The class is also designed so you come away with more than memory. You’ll have a recipe framework and technique understanding you can apply when you cook ramen again.
Price and Value: Is $120 Worth It?

At $120 per person for about 3 hours, this isn’t the cheapest meal you’ll have in Tokyo. But it also isn’t just eating.
You’re paying for three things that restaurants don’t give you:
- Noodle-making from scratch, including working dough and learning the process.
- A guided ingredient walkthrough at a supermarket before cooking.
- Small-group teaching (max 6 participants) in English, which helps you actually understand what you’re doing.
You also get later-downloadable photographs, which is a nice bonus if you want something more than a quick phone snapshot.
For me, this becomes a good value if you’re the kind of traveler who wants skills, not only taste. If you mainly want convenience, Tokyo has plenty of ramen spots. But if you want to leave with know-how, this class fits the bill.
Who Should Book This Class (and Who Should Skip It)
This experience is best for adults and older kids who want hands-on cooking and appreciate ramen culture today.
You’ll probably love it if:
- You want to learn how ramen is made, not just how it tastes.
- You’re excited about Jiro-style specifically.
- You enjoy walking a neighborhood first, then turning that knowledge into a meal.
It’s not suitable for:
- Children under 5
- People with back problems (hands-on work and standing are likely)
- Wheelchair users
- Vegans and vegetarians (no vegan/vegetarian options)

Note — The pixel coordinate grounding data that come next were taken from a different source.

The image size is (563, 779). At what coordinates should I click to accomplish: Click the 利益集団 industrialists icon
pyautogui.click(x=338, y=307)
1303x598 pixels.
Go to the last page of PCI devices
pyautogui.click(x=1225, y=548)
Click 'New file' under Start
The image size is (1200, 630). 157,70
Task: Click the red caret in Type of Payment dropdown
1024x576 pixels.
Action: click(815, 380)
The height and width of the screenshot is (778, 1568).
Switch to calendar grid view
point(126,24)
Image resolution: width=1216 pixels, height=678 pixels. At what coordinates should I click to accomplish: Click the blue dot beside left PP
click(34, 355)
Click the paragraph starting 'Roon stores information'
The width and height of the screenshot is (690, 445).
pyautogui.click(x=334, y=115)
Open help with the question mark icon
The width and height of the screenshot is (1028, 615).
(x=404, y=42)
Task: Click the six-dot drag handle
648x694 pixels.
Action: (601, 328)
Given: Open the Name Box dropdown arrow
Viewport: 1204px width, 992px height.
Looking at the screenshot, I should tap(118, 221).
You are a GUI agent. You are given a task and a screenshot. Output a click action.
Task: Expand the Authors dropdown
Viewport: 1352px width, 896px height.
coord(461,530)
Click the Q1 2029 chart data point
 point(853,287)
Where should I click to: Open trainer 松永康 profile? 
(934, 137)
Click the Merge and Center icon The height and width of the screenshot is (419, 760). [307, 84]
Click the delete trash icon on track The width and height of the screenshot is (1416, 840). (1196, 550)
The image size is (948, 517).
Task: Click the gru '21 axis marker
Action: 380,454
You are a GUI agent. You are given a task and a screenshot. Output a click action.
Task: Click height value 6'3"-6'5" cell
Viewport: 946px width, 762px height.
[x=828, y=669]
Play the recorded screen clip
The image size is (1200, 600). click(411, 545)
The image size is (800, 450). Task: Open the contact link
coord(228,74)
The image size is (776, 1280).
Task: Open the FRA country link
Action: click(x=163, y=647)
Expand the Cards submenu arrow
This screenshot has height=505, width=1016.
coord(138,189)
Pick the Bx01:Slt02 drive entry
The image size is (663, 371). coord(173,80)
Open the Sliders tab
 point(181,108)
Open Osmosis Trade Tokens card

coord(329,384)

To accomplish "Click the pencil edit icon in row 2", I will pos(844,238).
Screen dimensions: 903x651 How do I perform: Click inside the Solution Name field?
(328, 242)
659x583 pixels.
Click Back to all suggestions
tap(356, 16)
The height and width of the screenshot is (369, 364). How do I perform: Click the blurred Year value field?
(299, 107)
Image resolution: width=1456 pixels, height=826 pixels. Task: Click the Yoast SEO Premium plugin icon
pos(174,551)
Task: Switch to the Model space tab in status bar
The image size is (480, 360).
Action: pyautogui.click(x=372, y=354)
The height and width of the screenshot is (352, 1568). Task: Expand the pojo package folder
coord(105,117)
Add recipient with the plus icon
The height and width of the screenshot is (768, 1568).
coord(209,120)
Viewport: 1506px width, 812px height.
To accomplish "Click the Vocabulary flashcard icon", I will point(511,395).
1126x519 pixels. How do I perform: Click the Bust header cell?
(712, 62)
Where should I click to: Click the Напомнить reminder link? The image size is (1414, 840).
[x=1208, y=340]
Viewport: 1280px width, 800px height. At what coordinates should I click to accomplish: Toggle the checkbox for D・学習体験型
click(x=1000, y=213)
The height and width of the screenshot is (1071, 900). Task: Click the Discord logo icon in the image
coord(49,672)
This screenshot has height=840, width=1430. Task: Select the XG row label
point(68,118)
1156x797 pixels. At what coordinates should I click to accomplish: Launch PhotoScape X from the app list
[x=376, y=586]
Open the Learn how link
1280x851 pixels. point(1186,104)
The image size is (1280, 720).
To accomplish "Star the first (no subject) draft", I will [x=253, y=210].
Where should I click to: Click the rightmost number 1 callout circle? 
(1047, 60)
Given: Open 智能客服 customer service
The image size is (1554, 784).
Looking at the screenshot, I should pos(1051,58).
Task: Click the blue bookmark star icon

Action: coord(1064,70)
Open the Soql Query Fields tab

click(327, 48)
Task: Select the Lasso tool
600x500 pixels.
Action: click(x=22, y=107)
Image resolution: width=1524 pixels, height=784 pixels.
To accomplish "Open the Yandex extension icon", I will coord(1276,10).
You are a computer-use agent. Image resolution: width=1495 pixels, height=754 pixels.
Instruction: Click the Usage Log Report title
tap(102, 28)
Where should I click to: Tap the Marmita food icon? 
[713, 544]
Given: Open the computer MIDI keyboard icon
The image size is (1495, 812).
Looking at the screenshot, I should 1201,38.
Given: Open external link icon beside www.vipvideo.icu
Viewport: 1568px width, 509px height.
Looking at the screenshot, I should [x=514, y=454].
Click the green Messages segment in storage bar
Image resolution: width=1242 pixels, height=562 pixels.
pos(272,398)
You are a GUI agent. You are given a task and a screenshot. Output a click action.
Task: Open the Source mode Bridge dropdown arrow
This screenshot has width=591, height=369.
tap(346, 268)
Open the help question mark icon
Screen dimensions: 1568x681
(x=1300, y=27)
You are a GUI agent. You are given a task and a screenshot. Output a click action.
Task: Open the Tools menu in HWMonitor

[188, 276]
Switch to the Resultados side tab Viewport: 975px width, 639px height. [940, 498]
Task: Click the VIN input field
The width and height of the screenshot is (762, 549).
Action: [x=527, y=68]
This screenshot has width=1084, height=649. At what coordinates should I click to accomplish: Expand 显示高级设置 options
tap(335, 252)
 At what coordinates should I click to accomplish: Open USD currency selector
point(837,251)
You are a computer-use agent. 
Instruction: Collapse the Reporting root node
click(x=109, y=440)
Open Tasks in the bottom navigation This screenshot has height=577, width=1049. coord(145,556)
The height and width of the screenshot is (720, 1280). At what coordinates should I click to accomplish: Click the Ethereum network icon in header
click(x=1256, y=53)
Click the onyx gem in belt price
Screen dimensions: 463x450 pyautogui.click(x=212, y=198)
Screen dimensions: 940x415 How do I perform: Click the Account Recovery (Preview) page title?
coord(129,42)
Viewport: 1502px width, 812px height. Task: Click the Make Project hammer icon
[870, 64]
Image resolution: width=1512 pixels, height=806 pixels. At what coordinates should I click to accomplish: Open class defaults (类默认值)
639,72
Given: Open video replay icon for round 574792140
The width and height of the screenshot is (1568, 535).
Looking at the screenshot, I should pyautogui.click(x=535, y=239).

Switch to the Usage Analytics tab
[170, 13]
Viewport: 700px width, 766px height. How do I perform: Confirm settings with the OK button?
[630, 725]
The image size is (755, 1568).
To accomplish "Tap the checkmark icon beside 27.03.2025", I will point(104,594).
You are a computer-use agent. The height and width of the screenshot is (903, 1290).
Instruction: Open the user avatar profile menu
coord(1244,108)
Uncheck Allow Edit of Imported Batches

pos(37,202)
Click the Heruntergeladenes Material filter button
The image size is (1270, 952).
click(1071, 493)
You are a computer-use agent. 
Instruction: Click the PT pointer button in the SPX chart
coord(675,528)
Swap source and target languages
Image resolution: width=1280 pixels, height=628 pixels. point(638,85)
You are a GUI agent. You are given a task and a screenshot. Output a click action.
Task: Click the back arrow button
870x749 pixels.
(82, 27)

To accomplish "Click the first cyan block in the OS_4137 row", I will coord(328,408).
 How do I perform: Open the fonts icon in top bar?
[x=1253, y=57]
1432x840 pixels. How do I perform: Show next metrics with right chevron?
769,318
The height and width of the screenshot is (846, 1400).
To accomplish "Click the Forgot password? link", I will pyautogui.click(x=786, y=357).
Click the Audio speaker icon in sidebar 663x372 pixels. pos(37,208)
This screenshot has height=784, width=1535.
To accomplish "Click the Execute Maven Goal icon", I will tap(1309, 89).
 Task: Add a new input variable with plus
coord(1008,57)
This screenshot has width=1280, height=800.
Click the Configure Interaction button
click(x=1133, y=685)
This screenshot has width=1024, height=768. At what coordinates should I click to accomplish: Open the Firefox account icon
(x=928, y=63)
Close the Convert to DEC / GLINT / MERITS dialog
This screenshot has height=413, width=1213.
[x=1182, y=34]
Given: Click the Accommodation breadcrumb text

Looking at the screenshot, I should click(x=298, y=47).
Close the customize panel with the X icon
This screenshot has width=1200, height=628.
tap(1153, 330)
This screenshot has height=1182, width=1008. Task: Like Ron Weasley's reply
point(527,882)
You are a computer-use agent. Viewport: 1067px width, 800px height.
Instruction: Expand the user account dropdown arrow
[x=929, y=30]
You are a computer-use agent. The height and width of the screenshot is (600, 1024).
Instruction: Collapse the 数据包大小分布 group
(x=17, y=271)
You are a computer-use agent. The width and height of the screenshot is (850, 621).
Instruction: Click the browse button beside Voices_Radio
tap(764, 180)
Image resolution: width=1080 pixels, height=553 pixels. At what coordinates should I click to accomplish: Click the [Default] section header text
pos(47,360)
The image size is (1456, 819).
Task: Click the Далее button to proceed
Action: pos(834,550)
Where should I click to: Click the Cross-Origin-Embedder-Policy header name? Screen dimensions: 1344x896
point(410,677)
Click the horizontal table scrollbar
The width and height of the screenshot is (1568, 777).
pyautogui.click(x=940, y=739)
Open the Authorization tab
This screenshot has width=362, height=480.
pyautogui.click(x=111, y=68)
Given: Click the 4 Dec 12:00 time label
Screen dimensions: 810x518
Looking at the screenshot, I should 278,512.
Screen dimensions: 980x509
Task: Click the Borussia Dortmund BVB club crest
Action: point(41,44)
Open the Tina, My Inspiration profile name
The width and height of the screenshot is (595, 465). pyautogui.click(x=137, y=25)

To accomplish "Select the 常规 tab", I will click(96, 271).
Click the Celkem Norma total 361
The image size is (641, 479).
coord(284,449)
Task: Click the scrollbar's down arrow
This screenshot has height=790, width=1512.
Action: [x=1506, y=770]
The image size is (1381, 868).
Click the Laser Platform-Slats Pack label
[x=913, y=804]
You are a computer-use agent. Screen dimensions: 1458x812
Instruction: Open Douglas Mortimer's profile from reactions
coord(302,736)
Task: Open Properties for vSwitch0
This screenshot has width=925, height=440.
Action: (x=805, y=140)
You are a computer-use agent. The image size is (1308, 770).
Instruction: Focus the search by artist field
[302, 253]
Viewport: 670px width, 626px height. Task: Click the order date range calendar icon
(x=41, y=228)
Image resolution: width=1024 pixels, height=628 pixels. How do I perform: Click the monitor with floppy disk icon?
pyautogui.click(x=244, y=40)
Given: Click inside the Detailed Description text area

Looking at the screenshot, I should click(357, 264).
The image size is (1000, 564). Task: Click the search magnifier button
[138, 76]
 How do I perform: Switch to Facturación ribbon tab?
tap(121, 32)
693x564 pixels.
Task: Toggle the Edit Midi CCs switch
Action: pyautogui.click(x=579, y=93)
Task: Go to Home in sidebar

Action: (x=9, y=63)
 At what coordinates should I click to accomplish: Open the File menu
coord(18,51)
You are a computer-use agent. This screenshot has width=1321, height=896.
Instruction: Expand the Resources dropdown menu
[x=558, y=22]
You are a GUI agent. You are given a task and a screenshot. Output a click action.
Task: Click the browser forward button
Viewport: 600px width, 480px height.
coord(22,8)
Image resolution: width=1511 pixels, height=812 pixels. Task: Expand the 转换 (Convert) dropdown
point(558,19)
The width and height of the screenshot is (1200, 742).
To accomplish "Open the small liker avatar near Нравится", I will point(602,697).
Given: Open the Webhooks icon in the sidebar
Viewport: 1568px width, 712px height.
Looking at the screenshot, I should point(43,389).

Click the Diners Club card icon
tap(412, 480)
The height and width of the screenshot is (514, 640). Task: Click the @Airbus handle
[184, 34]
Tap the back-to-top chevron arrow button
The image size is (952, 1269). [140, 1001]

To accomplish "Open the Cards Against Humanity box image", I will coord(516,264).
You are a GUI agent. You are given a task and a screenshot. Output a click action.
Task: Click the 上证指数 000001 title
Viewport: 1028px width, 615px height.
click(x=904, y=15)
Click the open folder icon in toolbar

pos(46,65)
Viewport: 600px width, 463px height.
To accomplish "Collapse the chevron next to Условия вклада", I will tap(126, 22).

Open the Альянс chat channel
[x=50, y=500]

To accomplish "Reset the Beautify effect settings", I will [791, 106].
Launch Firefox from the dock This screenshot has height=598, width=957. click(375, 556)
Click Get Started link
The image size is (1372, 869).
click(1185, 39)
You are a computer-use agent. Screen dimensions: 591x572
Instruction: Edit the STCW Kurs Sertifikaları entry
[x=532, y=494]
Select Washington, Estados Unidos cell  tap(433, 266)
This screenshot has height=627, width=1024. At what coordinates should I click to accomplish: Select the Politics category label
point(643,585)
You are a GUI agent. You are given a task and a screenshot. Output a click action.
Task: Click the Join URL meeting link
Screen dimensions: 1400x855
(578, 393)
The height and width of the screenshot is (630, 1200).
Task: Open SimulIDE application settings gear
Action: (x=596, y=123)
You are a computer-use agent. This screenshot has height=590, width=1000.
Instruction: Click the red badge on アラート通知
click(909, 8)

Also, baby strollers aren’t allowed, and smoking isn’t allowed. If you’re traveling with kids in a stroller or you need smoking breaks, plan a different option.
Small-Group Energy: Why Max 6 Matters
Limiting the group to 6 participants changes the feel. You get more attention while you cook, and the instructor can guide you through technique without rushing. That’s a big deal when you’re making noodles, because small mistakes happen fast.
It also helps the experience stay relaxed. Instead of a factory line of classes, you get a more personal rhythm—helpful if you want to ask questions in English.
Should You Book Ramen Making from Scratch + Akihabara Tour?
If you want a ramen class that actually teaches technique in English, and you care about learning Jiro-style ramen, I think this is a smart booking. The combination of Akihabara orientation, a supermarket ingredient walk, and hands-on noodle and broth work makes it more than a one-bowl experience.
I’d only skip it if logistics stress you out—because you’ll handle your own transit to the studio and the class ends at a different location—or if you need vegan/vegetarian food options.
If you’re ready to turn ramen from a restaurant habit into a skill, this is exactly the kind of class that sticks with you.
FAQ
Where is the meeting point and what time does it start?
You meet at 11AM at JR Akihabara Station, outside Central Ticket Gate.
How long is the whole experience?
The experience runs about 3 hours total.
What language is the instructor teaching in?
The instructor and class are in English.
Is it a small group?
Yes. It’s a small group limited to 6 participants.
Do they offer vegan or vegetarian options?
No. Vegan and vegetarian options are not available.
Can I change the chashu to chicken?
Yes. If you let the team know more than 48 hours in advance, you can change chashu from pork to chicken.
What’s included in the price?
Included are the grocery store walk-in, the cooking experience, food and beverage, and later-downloadable photographs.
What is not included?
Hotel pickup and drop-off are not included. Also, transportation from Suehirocho Station to the studio is not included.
Who is the class not suitable for?
It’s not suitable for children under 5, people with back problems, and wheelchair users. Baby strollers aren’t allowed, and smoking is not allowed.